Pigeonhole Proof

Let $n_1,n_2,\ldots,n_t$ be positive integers. Show that if $n_1+n_2+\cdots+n_t-t+1$ objects are placed into $t$ boxes, then for some $i$, $i = 1,2,\ldots,t$, the $i$th box contatins at least $n_i$ objects.

I don't understand what "$i$th box contains at least $n_i$ objects" means. I've tried doing a specific example to see what is going on and this is what I came up with.

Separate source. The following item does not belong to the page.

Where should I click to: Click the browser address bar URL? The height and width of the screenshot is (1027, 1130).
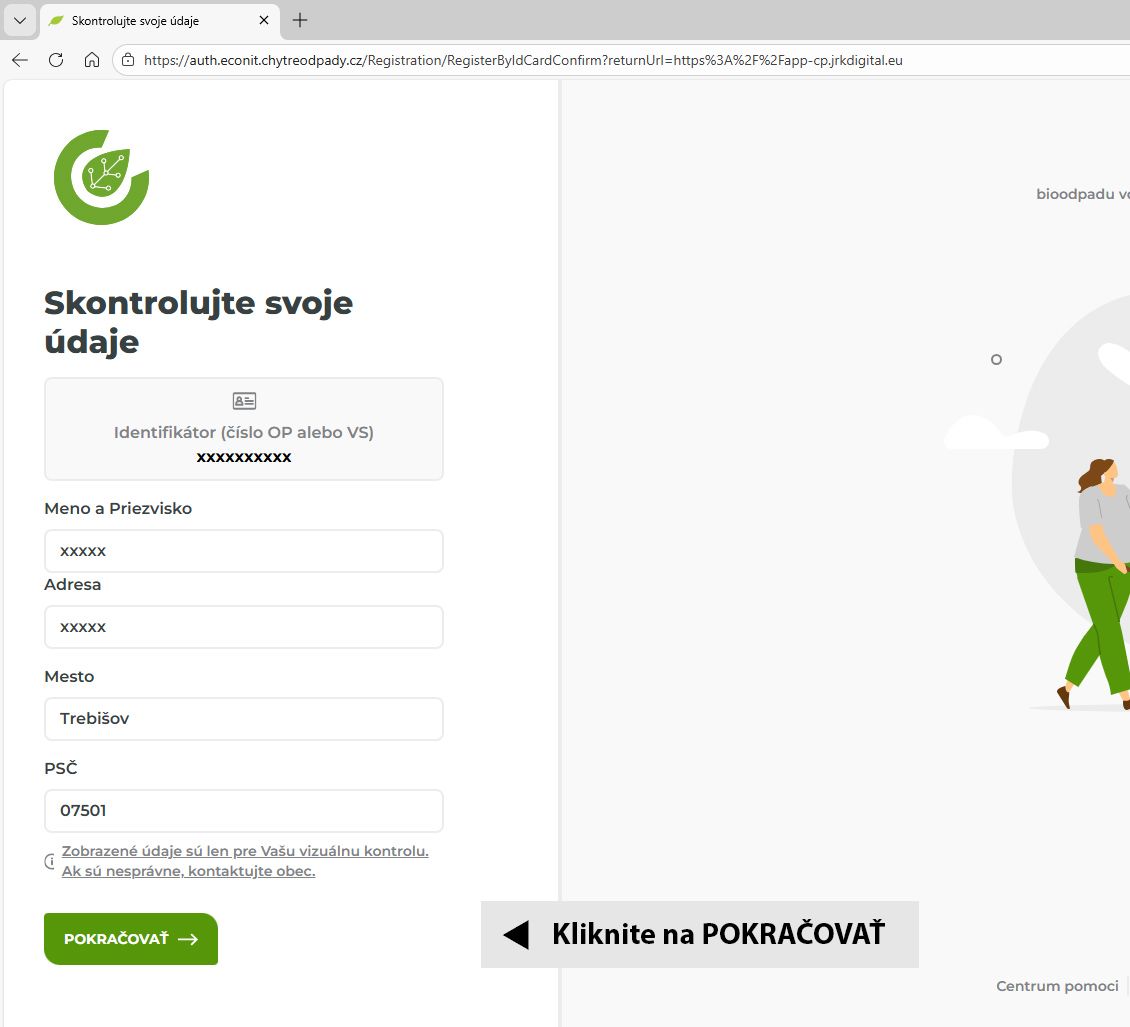(x=523, y=61)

$n_1$ = 12 , $n_2$ = 8, $n_3$ = 34, $n_4$ = 11

$t$ =4

The sum of my $n_1,n_2\ldots,n_t$ elements is 65 then I subtract 4 and add 1 to get 62 objects. I then cacluclate $\left\lceil\frac{62}{4}\right\rceil$ = 16. So, does that mean that at $i$ = 3 my $n_3$ box contains at least 16 objects because it contains 32 objects?

Any hints on constructing the proof itself is also appreciated.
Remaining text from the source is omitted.